In doing a spell correction, pyenchant is likely trying to do various things, such as make splits of the word, add letters, etc.
I find that in many cases the suggestion it gives involves a split, and I am wondering if there is a way to influence it so it doesn't suggest those so easily.
I could check the returned word, and see if it has a ' ' in it, and if so ask for the next, but I was hoping there is a way to control pyenchant itself. Here is the code I am using:
class SpellingReplacer(object):
def __init__(self, dict_name='en', max_dist=2):
self.spell_dict = enchant.Dict(dict_name)
self.max_dist = 2
def replace(self, word):
if self.spell_dict.check(word):
return word
suggestions = self.spell_dict.suggest(word)
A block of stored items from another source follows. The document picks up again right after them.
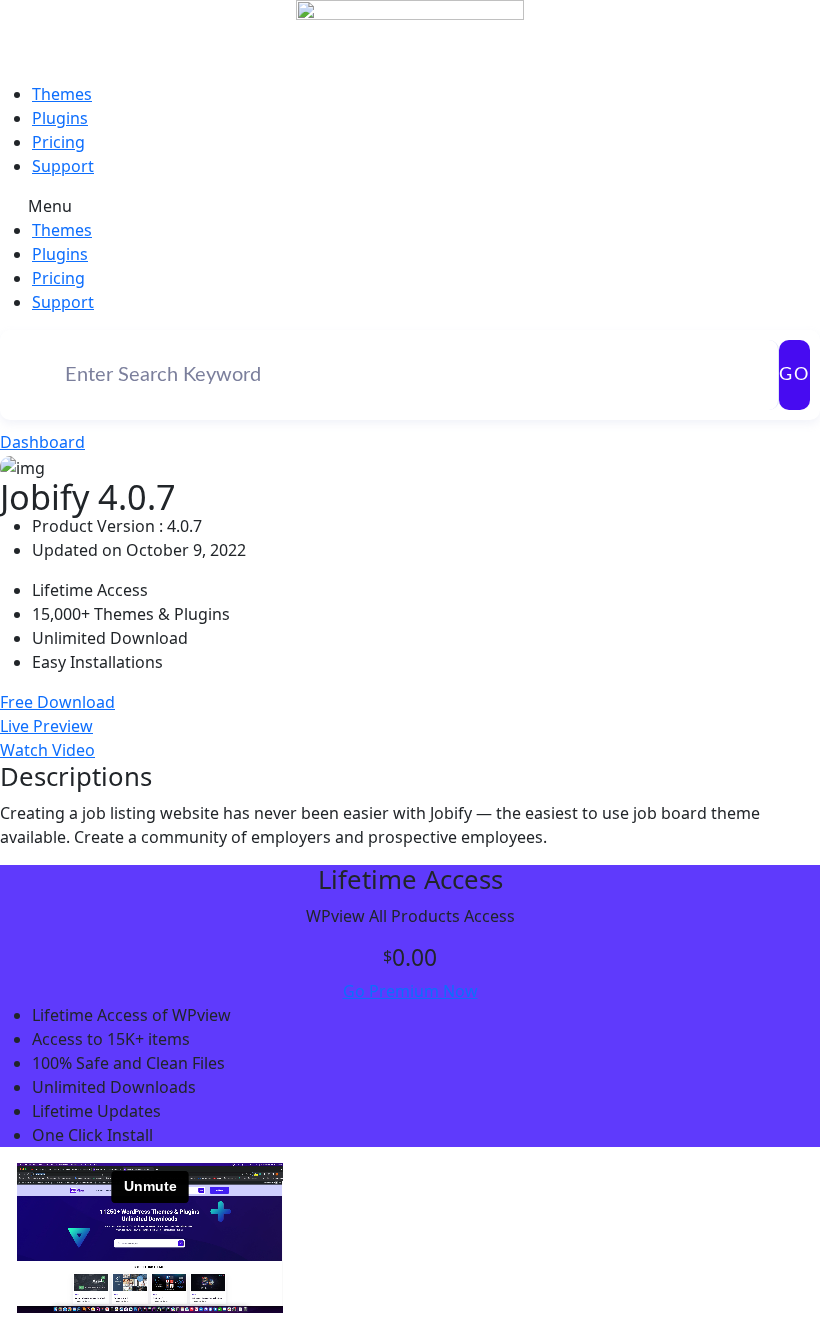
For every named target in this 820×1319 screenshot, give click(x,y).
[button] (410, 206)
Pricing (58, 142)
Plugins (60, 118)
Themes (62, 94)
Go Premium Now (410, 991)
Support (63, 166)
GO (794, 375)
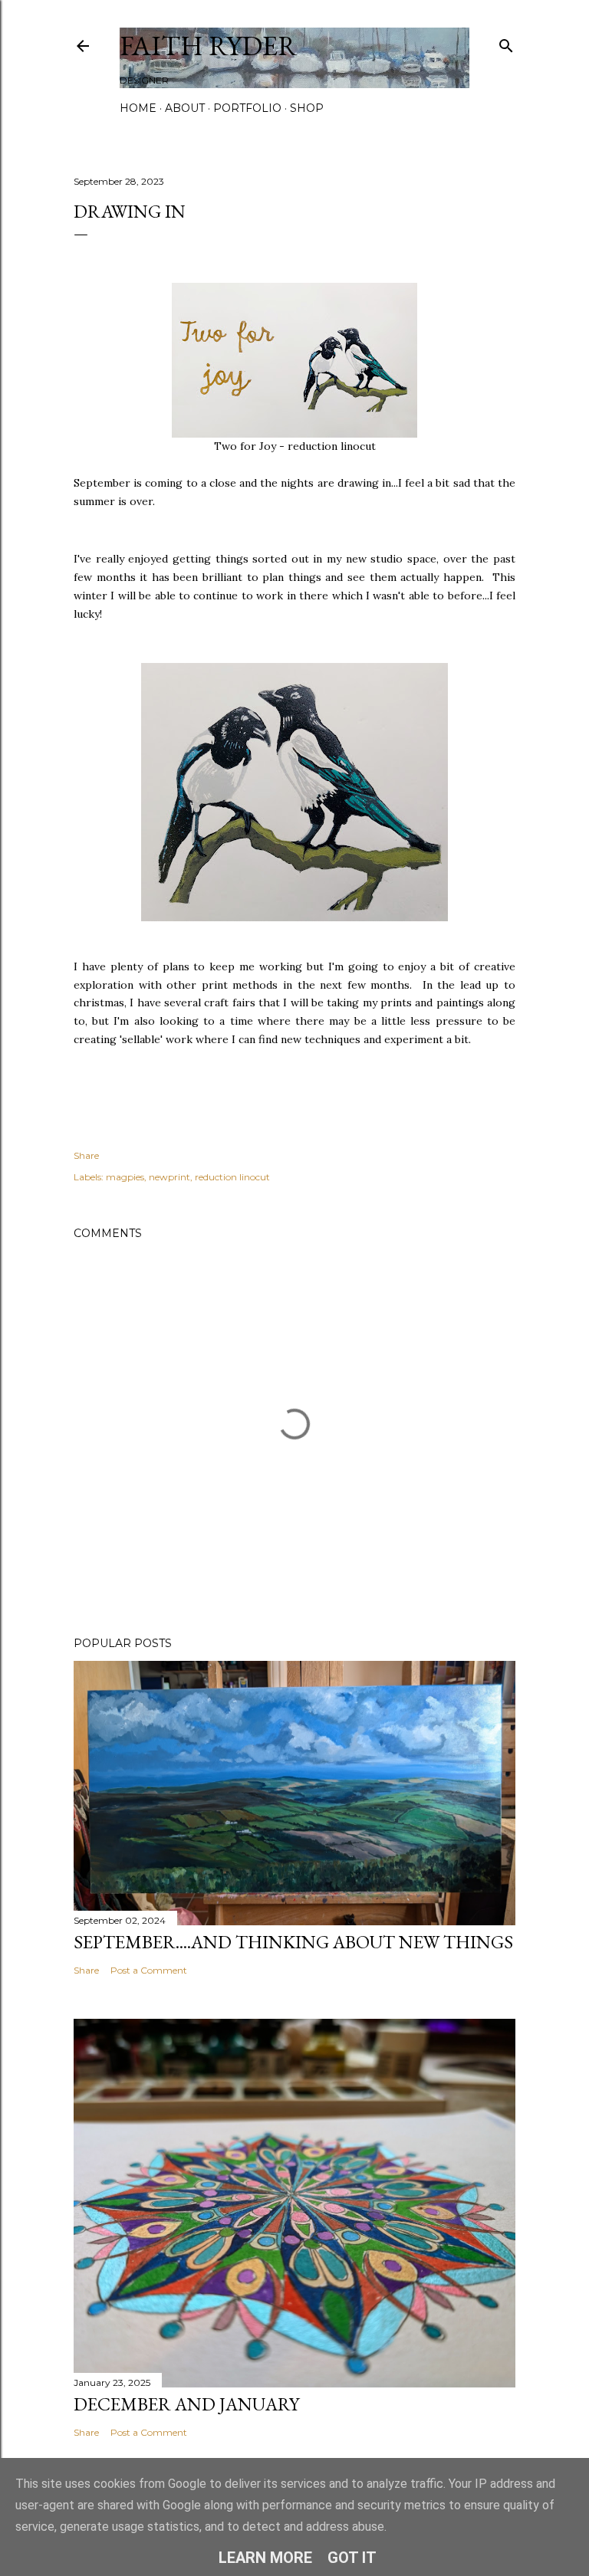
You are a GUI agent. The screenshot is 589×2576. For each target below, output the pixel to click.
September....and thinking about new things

if suggestions and edit_distance(word, suggestions[0]) <= self.max_dist:
return suggestions[0]
else:
return word
replacer = SpellingReplacer()
So then I run a ton of words through it and get results like this:
# it should have selected hmm, by first trying to reduce repetitive letters
hmmmm is probably hmm mm
# should be interrupts
interupts is probably int erupts
# regretted
regreted is probably regret ed
# offer
offfer is probably off fer
So you can see it gets some of these wrong, and I am wondering if there is a way to modify the order of what it tries? I realize you can modify the edit distance, but that doesn't change the method order that its attempting to use.